Aphex Twin Week: The Aphex Twin Book I Did(n’t) Write

Welcome to Aphex Twin week, in celebration of our new 33 1/3 title, Aphex Twin’s Selected Ambient Works Volume II, by Marc Weidenbaum (revisit Marc’s author Q&A, here). For his first entry, Marc discusses the book he almost wrote.

aphex-twin-electronic-beatsIt is fitting that I wrote a book about “Volume II” of something, because I wrote the book twice.

When I proposed writing a book for the 33 1/3 series about Selected Ambient Works Volume II, the landmark 1994 album by the British electronic musician Aphex Twin (aka Richard D. James, above), I knew the sort of book that I wanted to publish. I also knew the sort of book that I didn’t want to publish. And because this was to be my first book, and I was very much finding my way in the process, I ended up also writing the book that I didn’t want to write, just to get it out of my head. Doing so probably wasn’t the best use of time in a practical sense, but it proved very satisfying, and even a little useful.
_ _ _ _
## STATED PROBLEM A
From the Aphex Twin Week post, reproduce the part that opens with the words containing "Aphex Twin Week: The" and closes with "the book twice.".
## STATED PROBLEM B
List every distinct personal or stage name the Aphex Twin Week post uses. Give each name once, in its fullest form.

## GIVEN INFORMATION
_ _ _ _
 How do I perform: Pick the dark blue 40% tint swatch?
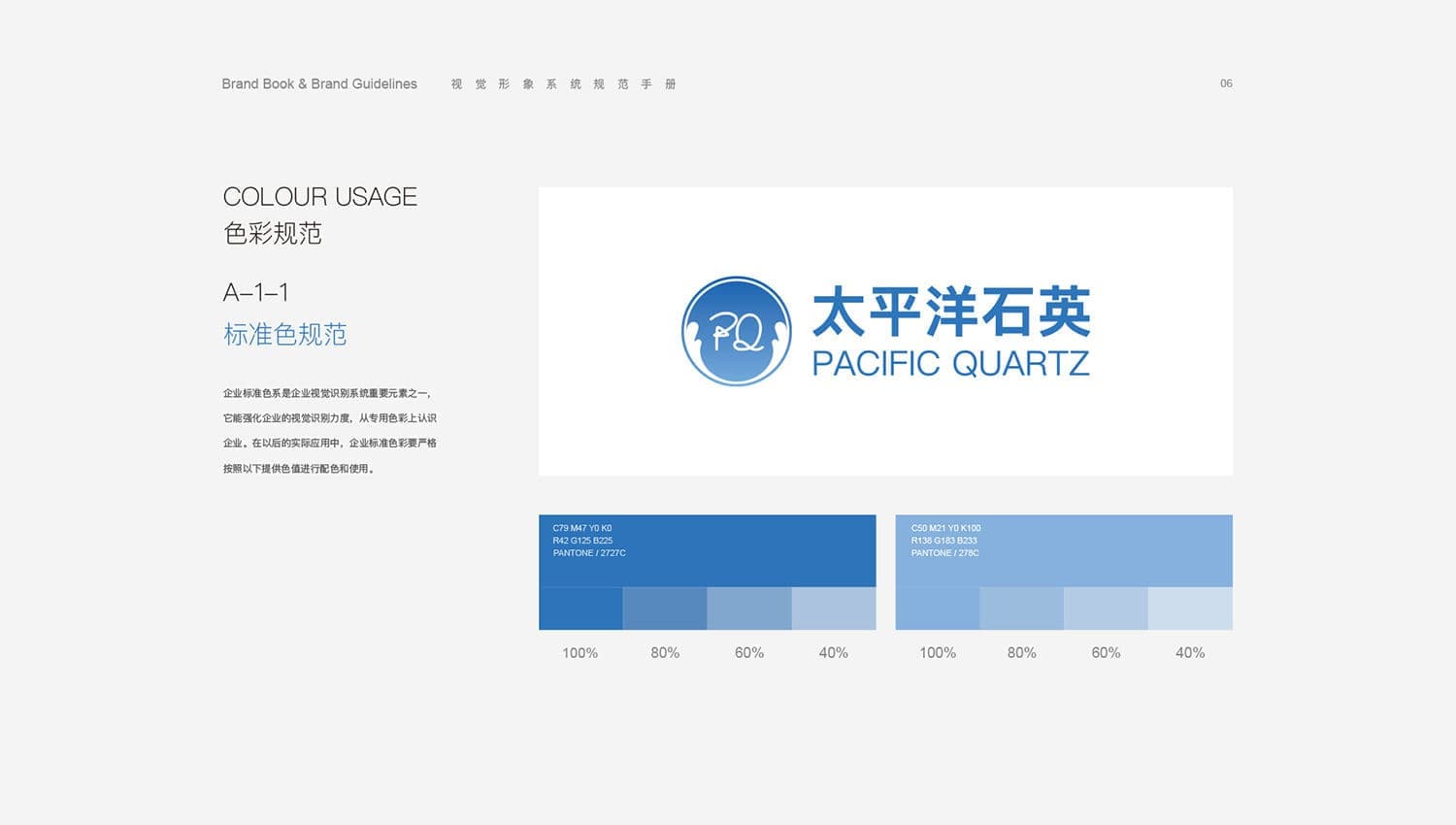(x=834, y=609)
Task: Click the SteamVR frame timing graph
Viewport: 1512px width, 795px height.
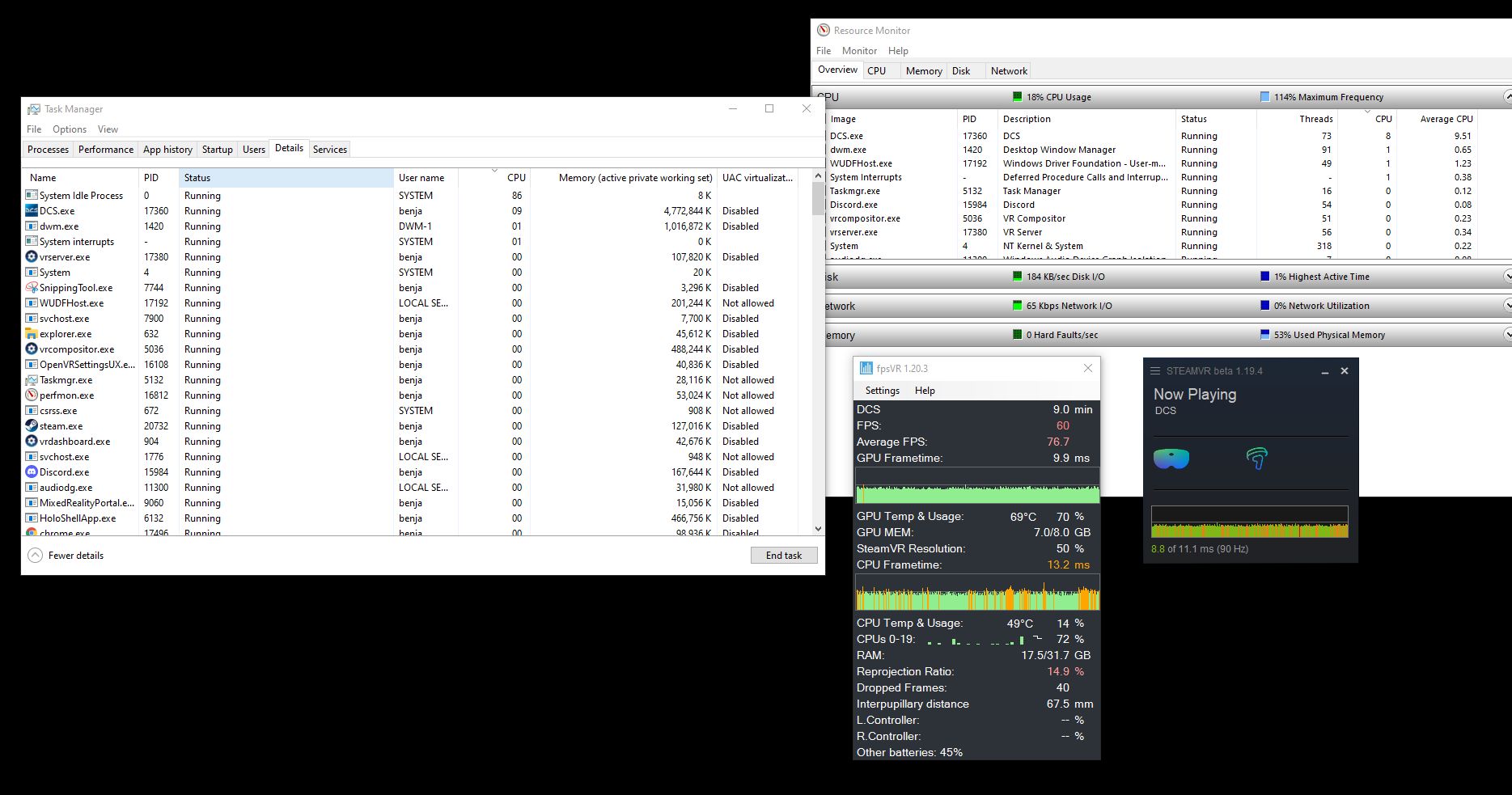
_ _ _ _
## TASK OUTPUT A
Aphex Twin Week: The Aphex Twin Book I Did(n’t) Write

Welcome to Aphex Twin week, in celebration of our new 33 1/3 title, Aphex Twin’s Selected Ambient Works Volume II, by Marc Weidenbaum (revisit Marc’s author Q&A, here). For his first entry, Marc discusses the book he almost wrote.

aphex-twin-electronic-beatsIt is fitting that I wrote a book about “Volume II” of something, because I wrote the book twice.

## TASK OUTPUT B
- Marc Weidenbaum
- Aphex Twin
- Richard D. James